Crítica publicada em O Globo – Segundo Caderno
Por Marília Coelho Sampaio – Rio de Janeiro -2003
Grupo Ato Ativo de Teatro estreia no Glória com texto clássico
Um primeiro trabalho com acertos e deslizes
Para encenar sua primeira peça, o grupo Ato Ativo de Teatro escolheu um texto de Martins Pena, “O Judas em Sábado de Aleluia”, que, na adaptação de Lulla Dias, ganhou, o título de As Trapalhadas do Soldado Faustino. O espetáculo, dirigido por Jacqueline Winter, faz temporada nos fins de semana no Teatro Glória, mesclando acertos e deslizes.
O maior acerto do grupo foi a escolha do texto. A adaptação de Lulla Dias é bastante fiel ao original de Martins Pena. Ele apenas enxuga as falas mais longas dos personagens e suprime as cenas em que os personagens infantis divertem-se com o Judas. Na realidade, Lulla minimiza a importância da festa do Sábado de Aleluia, transferindo o foco do espetáculo para o esperto soldado Faustino, que começa a peça apaixonado por Maricota e acaba pedindo em casamento a mão de sua irmã, Chiquinha. Isso, depois de descobrir o verdadeiro caráter de Maricota e desvendar as mutretas de Pimenta (o pai das moças), com o trambiqueiro Antônio.

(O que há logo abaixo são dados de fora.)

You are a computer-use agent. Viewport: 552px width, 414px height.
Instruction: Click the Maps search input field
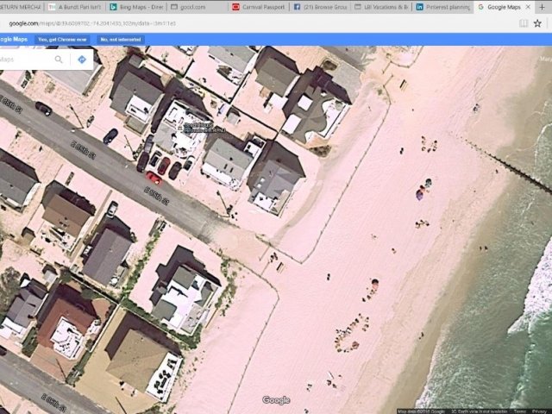pyautogui.click(x=24, y=60)
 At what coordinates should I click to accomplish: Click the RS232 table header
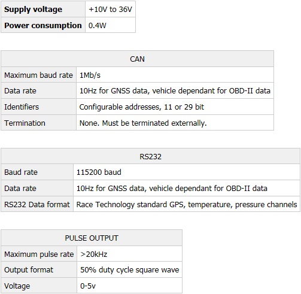point(150,156)
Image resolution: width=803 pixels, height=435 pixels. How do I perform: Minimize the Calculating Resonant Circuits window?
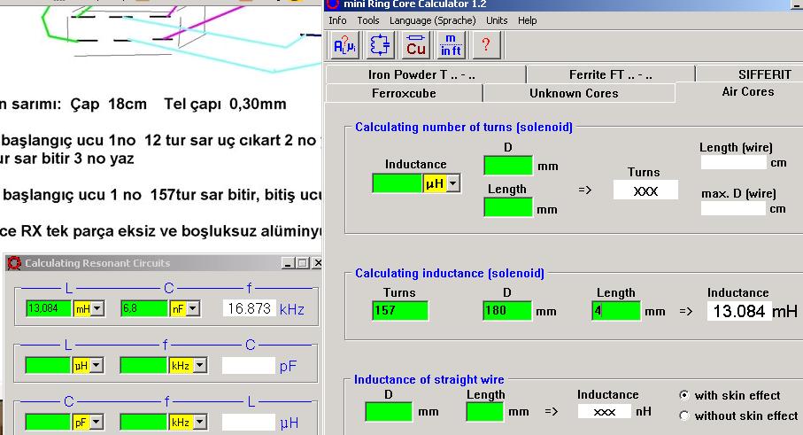[289, 263]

Mas as pequenas mudanças não comprometem em nada a divertida comédia de costumes de Martins Pena. E as crianças, curiosamente, acompanham muito bem a história que, no original, passa-se em 1844. Talvez porque tanto os falsários quanto
as mocinhas que fazem todo tipo de intriga para conseguir um bom partido continuem firmes e fortes por aí.

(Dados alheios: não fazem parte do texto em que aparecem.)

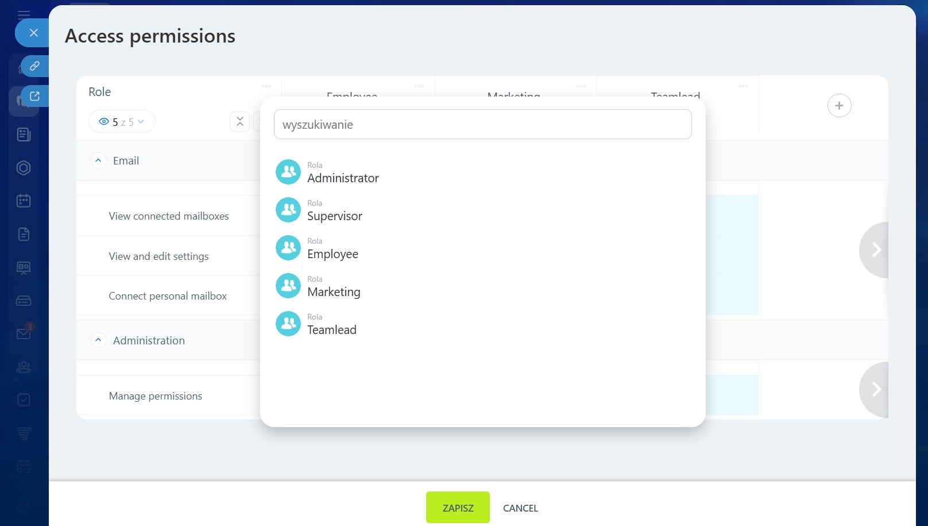Click the copy link icon button
928x526 pixels.
pyautogui.click(x=34, y=66)
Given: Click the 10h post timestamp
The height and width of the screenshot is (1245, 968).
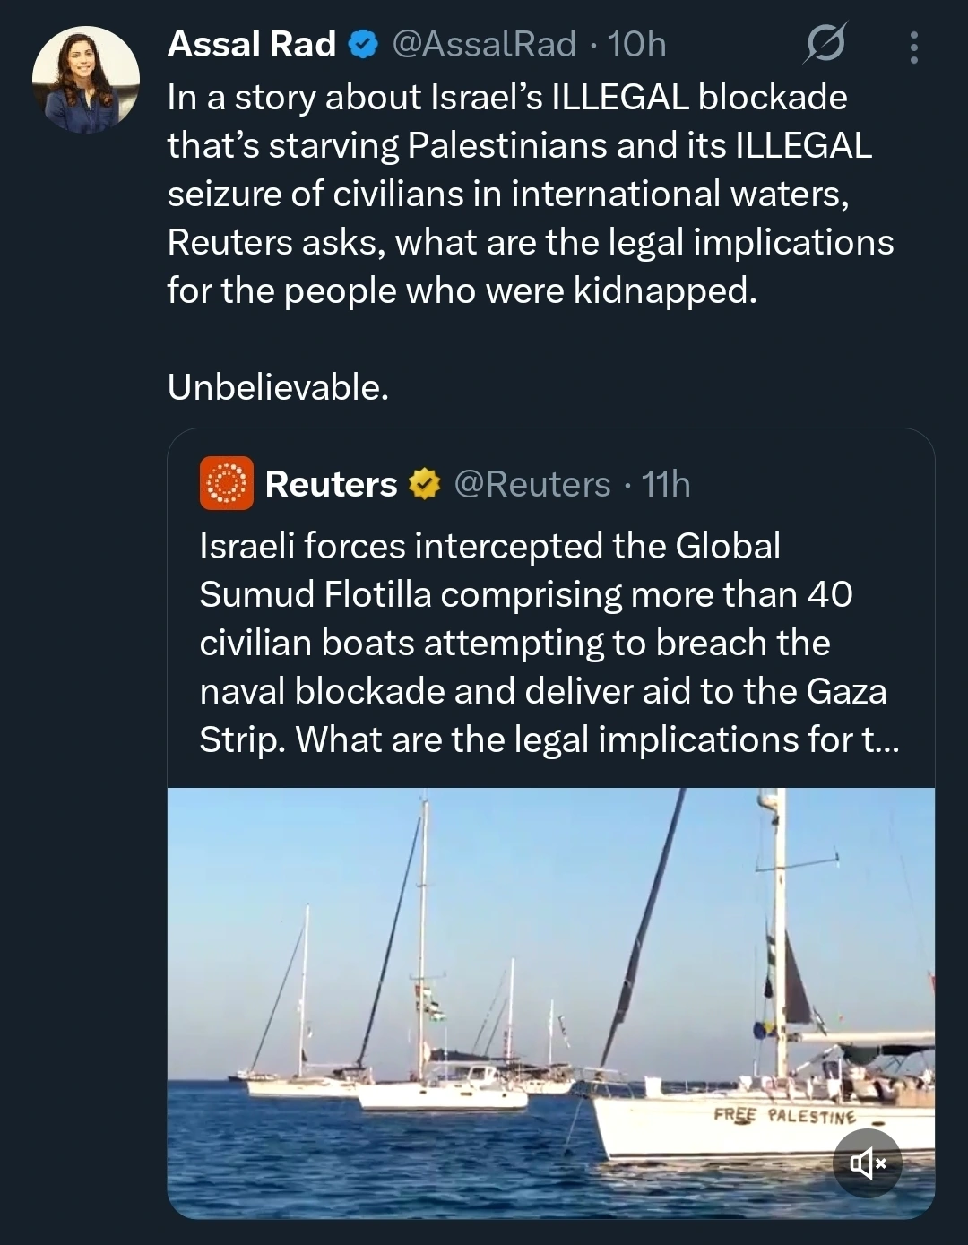Looking at the screenshot, I should point(637,44).
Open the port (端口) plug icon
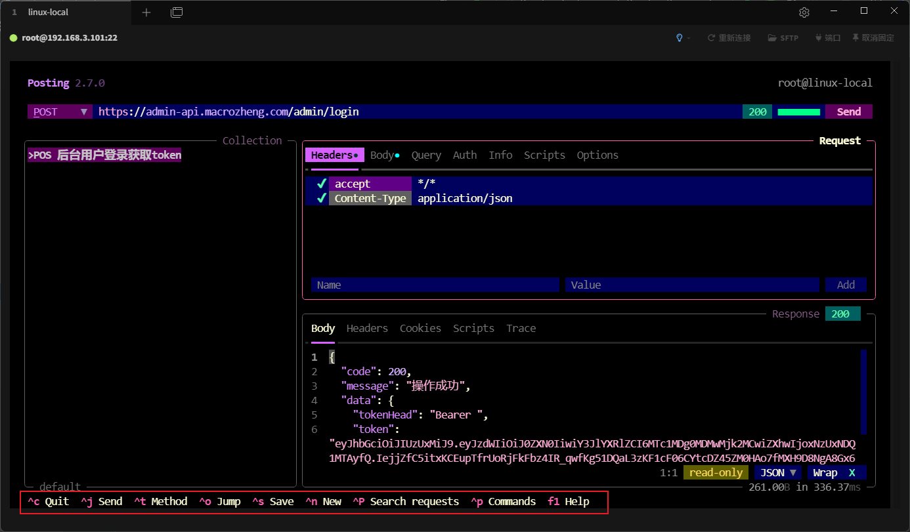910x532 pixels. tap(818, 38)
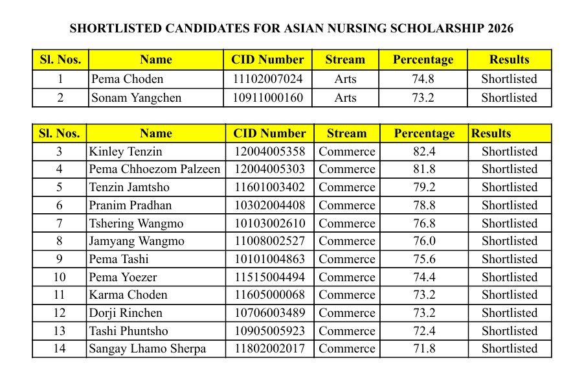
Task: Click the Karma Choden name cell
Action: click(156, 295)
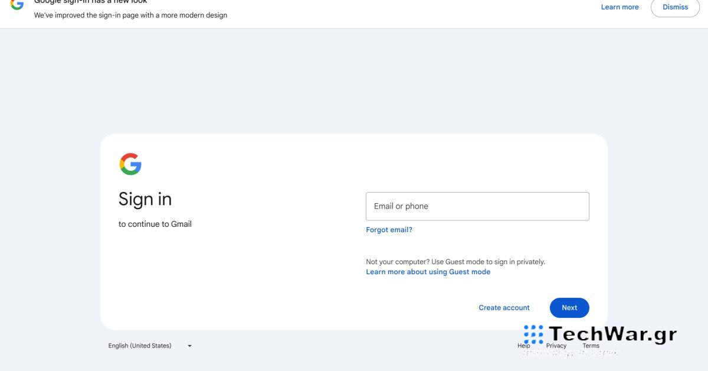Click the Google logo in the top banner
The width and height of the screenshot is (708, 371).
tap(17, 5)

O elenco é heterogêneo e a iluminação, precária
Se o grupo foi feliz na escolha e na adaptação do texto, encontrou algumas dificuldades para encená-la. Uma delas é o tom farsesco – ou seja, a comicidade exagerada – proposta pela diretora Jacqueline Winter.

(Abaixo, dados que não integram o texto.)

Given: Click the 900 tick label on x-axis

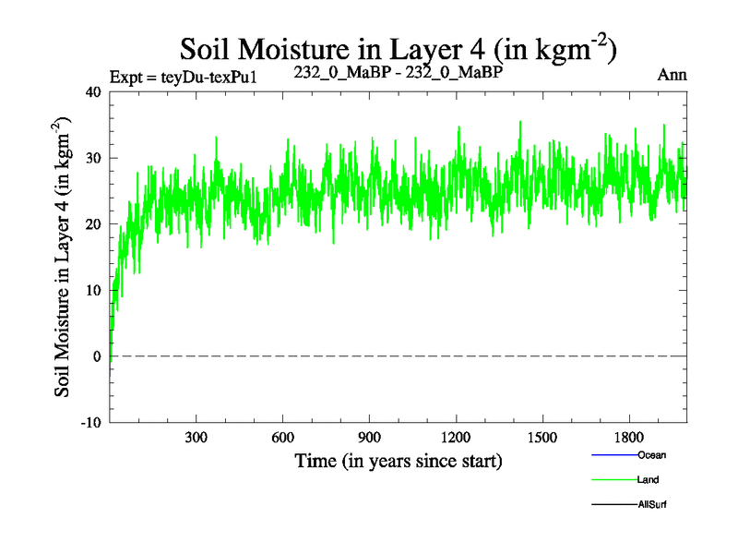Looking at the screenshot, I should pos(369,437).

Nem todos os atores do elenco conseguem alcançar o tempo da farsa e alguns acabam caindo na caricatura. É o caso de Johnnatan Monteiro, que vive o capitão Ambrósio, e o de Cristiano Queiroz, o Sr. Antônio. Também não são muito felizes duas cenas interpretadas pelos dois atores: aquela em que o capitão tira demoradamente uma meleca do nariz e outra em que Antônio assua o nariz e aperta a mão do Sr. Pimenta. Elas são desnecessárias, pois não surtem o efeito desejado: o da gargalhada.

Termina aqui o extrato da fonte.